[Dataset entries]
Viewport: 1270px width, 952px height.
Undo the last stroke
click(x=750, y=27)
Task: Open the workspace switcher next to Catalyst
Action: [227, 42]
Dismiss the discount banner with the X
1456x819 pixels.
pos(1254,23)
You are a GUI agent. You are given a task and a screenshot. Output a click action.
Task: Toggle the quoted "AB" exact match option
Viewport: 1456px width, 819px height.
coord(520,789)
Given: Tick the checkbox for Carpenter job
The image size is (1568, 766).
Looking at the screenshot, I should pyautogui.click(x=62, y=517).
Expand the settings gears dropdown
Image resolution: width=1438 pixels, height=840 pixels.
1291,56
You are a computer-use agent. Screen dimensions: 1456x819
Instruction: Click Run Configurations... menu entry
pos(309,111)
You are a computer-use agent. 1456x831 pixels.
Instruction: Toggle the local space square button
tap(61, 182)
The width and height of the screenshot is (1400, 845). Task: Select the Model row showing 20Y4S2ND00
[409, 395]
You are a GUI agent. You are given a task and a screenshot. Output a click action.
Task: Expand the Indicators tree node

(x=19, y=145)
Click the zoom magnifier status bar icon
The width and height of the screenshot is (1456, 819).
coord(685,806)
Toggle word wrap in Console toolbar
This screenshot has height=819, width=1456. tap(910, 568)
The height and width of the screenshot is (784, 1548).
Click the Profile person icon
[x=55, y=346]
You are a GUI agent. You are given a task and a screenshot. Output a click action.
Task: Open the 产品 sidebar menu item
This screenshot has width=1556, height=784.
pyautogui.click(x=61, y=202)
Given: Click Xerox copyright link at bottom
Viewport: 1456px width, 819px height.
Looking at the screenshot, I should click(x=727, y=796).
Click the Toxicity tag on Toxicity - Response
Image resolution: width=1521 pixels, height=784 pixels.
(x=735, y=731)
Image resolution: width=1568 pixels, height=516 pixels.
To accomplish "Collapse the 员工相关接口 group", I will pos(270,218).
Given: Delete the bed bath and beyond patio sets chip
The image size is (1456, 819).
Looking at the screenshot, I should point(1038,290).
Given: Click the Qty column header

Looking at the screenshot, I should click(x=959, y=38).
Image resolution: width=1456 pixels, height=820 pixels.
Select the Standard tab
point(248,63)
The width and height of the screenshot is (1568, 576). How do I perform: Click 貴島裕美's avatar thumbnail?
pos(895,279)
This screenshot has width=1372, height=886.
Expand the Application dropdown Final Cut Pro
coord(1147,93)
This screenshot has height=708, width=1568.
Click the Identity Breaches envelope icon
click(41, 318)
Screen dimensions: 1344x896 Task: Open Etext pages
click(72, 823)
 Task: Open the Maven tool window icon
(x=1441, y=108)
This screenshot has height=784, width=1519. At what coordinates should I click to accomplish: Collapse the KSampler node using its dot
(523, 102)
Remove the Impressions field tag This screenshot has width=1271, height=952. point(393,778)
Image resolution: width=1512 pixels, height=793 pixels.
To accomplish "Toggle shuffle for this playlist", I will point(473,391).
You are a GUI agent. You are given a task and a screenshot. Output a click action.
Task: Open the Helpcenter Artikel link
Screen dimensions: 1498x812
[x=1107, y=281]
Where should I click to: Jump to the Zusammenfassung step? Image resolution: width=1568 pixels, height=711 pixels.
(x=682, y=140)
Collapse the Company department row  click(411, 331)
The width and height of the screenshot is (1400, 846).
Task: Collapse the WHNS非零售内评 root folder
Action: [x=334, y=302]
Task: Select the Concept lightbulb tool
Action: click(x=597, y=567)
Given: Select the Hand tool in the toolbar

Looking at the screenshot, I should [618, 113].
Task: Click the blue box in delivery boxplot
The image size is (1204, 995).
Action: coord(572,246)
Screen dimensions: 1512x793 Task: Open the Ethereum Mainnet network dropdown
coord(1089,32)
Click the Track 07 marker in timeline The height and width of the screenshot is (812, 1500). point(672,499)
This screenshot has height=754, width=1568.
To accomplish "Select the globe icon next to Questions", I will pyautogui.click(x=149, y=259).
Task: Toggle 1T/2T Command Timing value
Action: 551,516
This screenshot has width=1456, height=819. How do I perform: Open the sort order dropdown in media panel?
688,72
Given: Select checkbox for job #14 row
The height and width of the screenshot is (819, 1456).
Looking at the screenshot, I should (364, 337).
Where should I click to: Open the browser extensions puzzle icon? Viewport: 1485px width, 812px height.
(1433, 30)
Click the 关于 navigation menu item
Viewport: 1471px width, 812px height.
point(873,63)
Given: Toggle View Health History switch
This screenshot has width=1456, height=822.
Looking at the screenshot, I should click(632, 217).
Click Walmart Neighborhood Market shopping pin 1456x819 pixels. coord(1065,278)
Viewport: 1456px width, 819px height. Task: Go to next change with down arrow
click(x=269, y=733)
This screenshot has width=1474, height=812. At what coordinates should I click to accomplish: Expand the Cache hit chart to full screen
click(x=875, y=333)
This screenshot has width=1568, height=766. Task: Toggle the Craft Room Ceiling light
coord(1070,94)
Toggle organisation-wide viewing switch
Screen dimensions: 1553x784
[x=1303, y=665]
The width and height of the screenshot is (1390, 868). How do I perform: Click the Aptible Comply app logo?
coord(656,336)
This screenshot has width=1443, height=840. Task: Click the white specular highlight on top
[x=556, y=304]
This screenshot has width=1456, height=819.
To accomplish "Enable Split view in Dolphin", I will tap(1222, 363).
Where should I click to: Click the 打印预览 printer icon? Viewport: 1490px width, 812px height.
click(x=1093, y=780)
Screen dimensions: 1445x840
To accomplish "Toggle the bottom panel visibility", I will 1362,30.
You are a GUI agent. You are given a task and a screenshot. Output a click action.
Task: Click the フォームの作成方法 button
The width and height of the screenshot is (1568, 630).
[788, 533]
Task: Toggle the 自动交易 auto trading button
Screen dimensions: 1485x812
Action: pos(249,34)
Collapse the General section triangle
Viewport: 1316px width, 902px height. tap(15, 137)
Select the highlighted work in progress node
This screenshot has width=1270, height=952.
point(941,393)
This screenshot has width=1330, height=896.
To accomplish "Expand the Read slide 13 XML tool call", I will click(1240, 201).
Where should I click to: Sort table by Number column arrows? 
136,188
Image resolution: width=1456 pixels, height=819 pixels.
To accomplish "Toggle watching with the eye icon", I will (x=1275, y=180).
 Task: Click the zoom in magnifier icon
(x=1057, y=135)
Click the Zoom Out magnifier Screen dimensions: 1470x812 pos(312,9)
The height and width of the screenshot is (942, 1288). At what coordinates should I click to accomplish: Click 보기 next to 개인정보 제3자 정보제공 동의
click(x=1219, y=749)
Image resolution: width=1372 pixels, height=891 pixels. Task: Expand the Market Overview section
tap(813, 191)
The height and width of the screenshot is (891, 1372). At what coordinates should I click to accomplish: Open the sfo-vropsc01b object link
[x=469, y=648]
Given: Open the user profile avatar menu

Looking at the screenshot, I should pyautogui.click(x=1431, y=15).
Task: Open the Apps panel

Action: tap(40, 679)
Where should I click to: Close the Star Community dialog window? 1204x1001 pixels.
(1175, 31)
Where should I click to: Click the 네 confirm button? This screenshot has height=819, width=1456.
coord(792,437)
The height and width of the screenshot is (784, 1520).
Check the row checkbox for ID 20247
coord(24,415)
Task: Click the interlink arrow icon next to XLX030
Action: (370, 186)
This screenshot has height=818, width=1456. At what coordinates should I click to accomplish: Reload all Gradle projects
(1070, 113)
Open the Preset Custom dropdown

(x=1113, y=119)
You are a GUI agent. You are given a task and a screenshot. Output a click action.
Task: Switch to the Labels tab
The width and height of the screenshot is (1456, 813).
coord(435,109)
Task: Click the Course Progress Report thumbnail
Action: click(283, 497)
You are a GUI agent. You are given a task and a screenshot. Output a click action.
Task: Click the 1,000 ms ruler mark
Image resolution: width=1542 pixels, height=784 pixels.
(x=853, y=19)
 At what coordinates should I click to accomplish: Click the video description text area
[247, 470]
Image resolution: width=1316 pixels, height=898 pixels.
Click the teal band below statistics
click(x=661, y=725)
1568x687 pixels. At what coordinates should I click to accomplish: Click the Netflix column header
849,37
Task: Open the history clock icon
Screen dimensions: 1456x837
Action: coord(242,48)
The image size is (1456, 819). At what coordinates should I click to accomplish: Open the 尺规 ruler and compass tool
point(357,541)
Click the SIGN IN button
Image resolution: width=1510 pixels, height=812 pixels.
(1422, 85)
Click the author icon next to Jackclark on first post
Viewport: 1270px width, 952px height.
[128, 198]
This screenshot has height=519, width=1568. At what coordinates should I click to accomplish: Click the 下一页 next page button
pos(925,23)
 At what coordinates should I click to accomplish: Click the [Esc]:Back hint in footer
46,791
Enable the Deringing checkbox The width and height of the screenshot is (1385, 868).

*How to complete this task*:
Retype the records above, but only those lines that fall between the line containing "Click the 关于 navigation menu item" and the line containing "Click the Zoom Out", with both of those lines included, exactly as written.

*Answer space*:
Click the 关于 navigation menu item
Viewport: 1471px width, 812px height.
point(873,63)
Given: Toggle View Health History switch
This screenshot has width=1456, height=822.
Looking at the screenshot, I should click(632, 217).
Click Walmart Neighborhood Market shopping pin 1456x819 pixels. coord(1065,278)
Viewport: 1456px width, 819px height. Task: Go to next change with down arrow
click(x=269, y=733)
This screenshot has width=1474, height=812. At what coordinates should I click to accomplish: Expand the Cache hit chart to full screen
click(x=875, y=333)
This screenshot has width=1568, height=766. Task: Toggle the Craft Room Ceiling light
coord(1070,94)
Toggle organisation-wide viewing switch
Screen dimensions: 1553x784
[x=1303, y=665]
The width and height of the screenshot is (1390, 868). How do I perform: Click the Aptible Comply app logo?
coord(656,336)
This screenshot has width=1443, height=840. Task: Click the white specular highlight on top
[x=556, y=304]
This screenshot has width=1456, height=819.
To accomplish "Enable Split view in Dolphin", I will tap(1222, 363).
Where should I click to: Click the 打印预览 printer icon? Viewport: 1490px width, 812px height.
click(x=1093, y=780)
Screen dimensions: 1445x840
To accomplish "Toggle the bottom panel visibility", I will 1362,30.
You are a GUI agent. You are given a task and a screenshot. Output a click action.
Task: Click the フォームの作成方法 button
The width and height of the screenshot is (1568, 630).
[788, 533]
Task: Toggle the 自动交易 auto trading button
Screen dimensions: 1485x812
Action: pos(249,34)
Collapse the General section triangle
Viewport: 1316px width, 902px height. tap(15, 137)
Select the highlighted work in progress node
This screenshot has width=1270, height=952.
point(941,393)
This screenshot has width=1330, height=896.
To accomplish "Expand the Read slide 13 XML tool call", I will click(1240, 201).
Where should I click to: Sort table by Number column arrows? 
136,188
Image resolution: width=1456 pixels, height=819 pixels.
To accomplish "Toggle watching with the eye icon", I will (x=1275, y=180).
 Task: Click the zoom in magnifier icon
(x=1057, y=135)
Click the Zoom Out magnifier Screen dimensions: 1470x812 pos(312,9)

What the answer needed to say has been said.